Earwax serves a natural purpose in the human body. That is to protect your ear canal from dirt and debris. It also prevents irritation that can be caused by water. That doesn’t mean, however, that it doesn’t need to be periodically cleaned out. If left unattended, wax can impact your ear by creating blockage against your eardrum. This can result in hearing loss, acute pain, and long-term damage. While impacted earwax can often be treated at home, you need to be careful with how you approach it. Here is what you need to know when it comes to safe removal.
How to Identify Impacted Earwax
Since earwax develops slowly over time, the effect it has on your hearing is usually gradual. In fact, you may not even notice loss until it’s already well developed. Yet, if you notice a loss of hearing, a ringing sensation in your ear, or chronic ear pain, you may be suffering from earwax blockage. If that pain becomes severe or is accompanied by a fever, leakage from the ear, or a foul odor, then you may be dealing with an infection. In instances such as these, you should see your family doctor immediately for confirmation of your condition and medical advice.
Treating Earwax Blockage at Home
As long as the volume of earwax isn’t too severe, the issue can often be treated effectively at home. Earwax normally drains out of your ear naturally without you even noticing, but when it starts to accumulate prodigiously it becomes dense and hardens. The simplest way to deal with the problem is to soften this clump of wax through irrigation so that it can drain on its own. Baby oil, mineral oil, and mild acids you can find over the counter can break down the wax at which point it can be flushed with water and a rubber-bulb syringe.
What Not to Do
Keep in mind that your eardrum is incredibly sensitive, and you need to exercise caution when trying to remove wax from around it. Trying to use a swab or Q-tip to extract the wax itself can push the earwax even further against your eardrum and potentially cause permanent damage. A Q-tip may even perforate the eardrum itself. If you don’t see results from trying to soften the wax, you should enlist the services of an ENT to fix the problem.

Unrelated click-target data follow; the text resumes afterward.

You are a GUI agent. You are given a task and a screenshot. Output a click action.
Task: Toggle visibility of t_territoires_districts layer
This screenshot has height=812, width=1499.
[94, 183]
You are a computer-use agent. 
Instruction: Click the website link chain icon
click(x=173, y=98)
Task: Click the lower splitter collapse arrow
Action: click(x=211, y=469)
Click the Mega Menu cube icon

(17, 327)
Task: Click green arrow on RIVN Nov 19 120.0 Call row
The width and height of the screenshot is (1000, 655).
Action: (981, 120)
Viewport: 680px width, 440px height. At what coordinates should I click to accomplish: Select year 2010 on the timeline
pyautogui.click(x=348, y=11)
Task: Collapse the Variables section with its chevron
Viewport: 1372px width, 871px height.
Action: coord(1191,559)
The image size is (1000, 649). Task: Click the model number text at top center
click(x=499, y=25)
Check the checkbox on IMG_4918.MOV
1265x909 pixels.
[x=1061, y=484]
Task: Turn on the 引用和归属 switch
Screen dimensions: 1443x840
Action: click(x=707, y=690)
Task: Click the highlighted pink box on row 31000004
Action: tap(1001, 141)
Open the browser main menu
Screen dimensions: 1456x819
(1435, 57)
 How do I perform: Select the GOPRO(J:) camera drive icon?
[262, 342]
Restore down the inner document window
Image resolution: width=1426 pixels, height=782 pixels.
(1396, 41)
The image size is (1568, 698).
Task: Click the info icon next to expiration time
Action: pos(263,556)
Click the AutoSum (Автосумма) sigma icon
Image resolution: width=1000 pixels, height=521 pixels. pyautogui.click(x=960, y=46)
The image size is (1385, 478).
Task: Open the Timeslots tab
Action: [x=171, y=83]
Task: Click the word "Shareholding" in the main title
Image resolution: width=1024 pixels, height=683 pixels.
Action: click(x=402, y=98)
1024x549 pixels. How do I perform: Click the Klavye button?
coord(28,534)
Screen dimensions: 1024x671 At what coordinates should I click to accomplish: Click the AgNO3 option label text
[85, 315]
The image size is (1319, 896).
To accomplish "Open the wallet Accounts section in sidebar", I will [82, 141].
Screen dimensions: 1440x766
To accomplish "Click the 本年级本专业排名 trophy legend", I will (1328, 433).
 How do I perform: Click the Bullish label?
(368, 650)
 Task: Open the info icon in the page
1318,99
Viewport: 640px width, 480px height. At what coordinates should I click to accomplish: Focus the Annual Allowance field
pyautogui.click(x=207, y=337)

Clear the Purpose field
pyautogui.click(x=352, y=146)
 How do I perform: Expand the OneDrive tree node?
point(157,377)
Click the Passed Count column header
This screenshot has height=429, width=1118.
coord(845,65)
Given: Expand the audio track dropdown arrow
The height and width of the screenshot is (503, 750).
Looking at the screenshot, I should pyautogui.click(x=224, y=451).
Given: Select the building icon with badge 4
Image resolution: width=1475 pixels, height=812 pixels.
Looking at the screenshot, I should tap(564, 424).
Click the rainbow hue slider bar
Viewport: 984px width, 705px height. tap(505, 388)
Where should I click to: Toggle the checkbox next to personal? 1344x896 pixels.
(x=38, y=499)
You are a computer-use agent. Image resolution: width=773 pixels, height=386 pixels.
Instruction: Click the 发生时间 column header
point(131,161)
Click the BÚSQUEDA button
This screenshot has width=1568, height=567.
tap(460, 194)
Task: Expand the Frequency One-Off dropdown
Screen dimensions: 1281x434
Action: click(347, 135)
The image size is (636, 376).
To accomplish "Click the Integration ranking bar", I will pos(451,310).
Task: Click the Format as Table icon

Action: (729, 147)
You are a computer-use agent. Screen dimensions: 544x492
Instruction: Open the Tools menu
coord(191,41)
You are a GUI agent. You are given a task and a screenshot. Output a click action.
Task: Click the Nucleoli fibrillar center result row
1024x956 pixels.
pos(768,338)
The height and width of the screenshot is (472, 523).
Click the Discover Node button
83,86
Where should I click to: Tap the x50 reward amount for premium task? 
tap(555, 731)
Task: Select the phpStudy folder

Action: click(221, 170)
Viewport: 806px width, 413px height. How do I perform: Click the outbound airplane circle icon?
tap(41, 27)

In more severe cases of impacted earwax, you may need to see a doctor. They employ a number of professional methods that can fix the problem without causing damage. These may include suctioning the earwax from the ear canal or using a scooped tool called a curette to scrape the excess wax free. There are also a number of prescription medicines that can be given to you in severe instances of wax buildup.
If you’re concerned about wax buildup and in-home remedies aren’t doing the job, a hearing specialist can put you on a treatment plan. Regardless of whatever pain you may be feeling, there is a solution.